« What’s on display in your wallet?
Scating on the edge »

Spammers use old MX records

I’ve mentioned this before, but I just got a huge lesson in the importance of being aware of this:

Spammers use old MX records to try and circumvent spam filters.

Why? Let’s take a typical example:

exampledomain once had MX records that went directly to the POP3 server. Nothing wrong with that, and it was done for a specific purpose - once upon a time. Except the domain soon started picking up spam. The mailhosting company had SMTP gateway servers, designed to filter viruses and tag spam, and the incoming spam bypassed them.

So, eventually I come along and discover that this domain was a major spam magnet due to some spam runs with forged from addresses using that domain.

About two months after the MX records were changed, a lot of spam is still going through the POP3 server.
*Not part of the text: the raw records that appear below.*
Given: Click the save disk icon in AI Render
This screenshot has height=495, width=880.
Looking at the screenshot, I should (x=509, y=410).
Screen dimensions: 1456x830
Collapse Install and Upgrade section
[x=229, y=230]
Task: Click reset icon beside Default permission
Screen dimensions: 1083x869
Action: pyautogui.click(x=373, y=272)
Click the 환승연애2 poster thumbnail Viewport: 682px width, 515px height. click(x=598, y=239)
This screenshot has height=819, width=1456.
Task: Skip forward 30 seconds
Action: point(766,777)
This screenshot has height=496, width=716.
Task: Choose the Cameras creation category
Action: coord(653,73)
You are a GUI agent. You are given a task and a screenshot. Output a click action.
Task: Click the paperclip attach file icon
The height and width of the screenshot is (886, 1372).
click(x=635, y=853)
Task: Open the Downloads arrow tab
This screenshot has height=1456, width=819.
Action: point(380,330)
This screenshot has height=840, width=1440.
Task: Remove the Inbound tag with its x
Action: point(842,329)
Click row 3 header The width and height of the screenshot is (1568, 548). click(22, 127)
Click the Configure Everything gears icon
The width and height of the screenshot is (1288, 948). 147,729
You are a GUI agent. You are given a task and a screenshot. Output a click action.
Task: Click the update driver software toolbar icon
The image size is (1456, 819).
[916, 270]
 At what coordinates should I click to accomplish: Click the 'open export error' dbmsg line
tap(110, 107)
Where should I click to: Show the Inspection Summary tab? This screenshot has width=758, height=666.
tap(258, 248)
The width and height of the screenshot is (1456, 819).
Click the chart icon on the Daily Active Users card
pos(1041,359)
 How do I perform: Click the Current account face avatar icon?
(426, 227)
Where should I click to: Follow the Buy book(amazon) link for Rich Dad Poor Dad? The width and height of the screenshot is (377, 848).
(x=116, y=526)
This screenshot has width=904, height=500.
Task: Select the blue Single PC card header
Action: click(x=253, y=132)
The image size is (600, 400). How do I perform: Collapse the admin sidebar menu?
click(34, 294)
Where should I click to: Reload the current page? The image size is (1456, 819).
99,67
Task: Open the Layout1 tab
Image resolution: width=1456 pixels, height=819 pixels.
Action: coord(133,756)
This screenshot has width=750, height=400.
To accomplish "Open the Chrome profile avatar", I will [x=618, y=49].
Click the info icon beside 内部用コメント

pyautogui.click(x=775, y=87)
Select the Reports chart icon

It’s the final hop in the chain, so the spammers are confident it’ll reach the intended targets. Of course, most of the addresses no longer exist, but that’s another matter.

I should note that the servers previously used in the MX records still have the same names. mail.exampledomain.com or similar. They probably would have stopped using the old MX records if the names no longer resolved.

And that’s why it’s such a good test domain for testing out SpamAssassin on a separate server.

Only I couldn’t figure out why it let so many messages through without tagging them. Didn’t matter if I trained it, the same type of messages still kept coming, untagged.

The headers revealed that the messages never went near the server in the MX record.

Here are some spammers that tend to use out of date MX records, when they work:

Various permutations of:
Rolex watches

Lots of spam from:
Vanessa J. Smith

Lots of software spam, in particular:
Office software
Adobe Photoshop
Windows XP

Looks like a pattern to me. Same spammer, or a subset of spammers?

This entry was posted on Monday, November 14th, 2005 at 12:36 pm and is filed under Mail spam. You can follow any responses to this entry through the RSS 2.0 feed. You can leave a response, or trackback from your own site.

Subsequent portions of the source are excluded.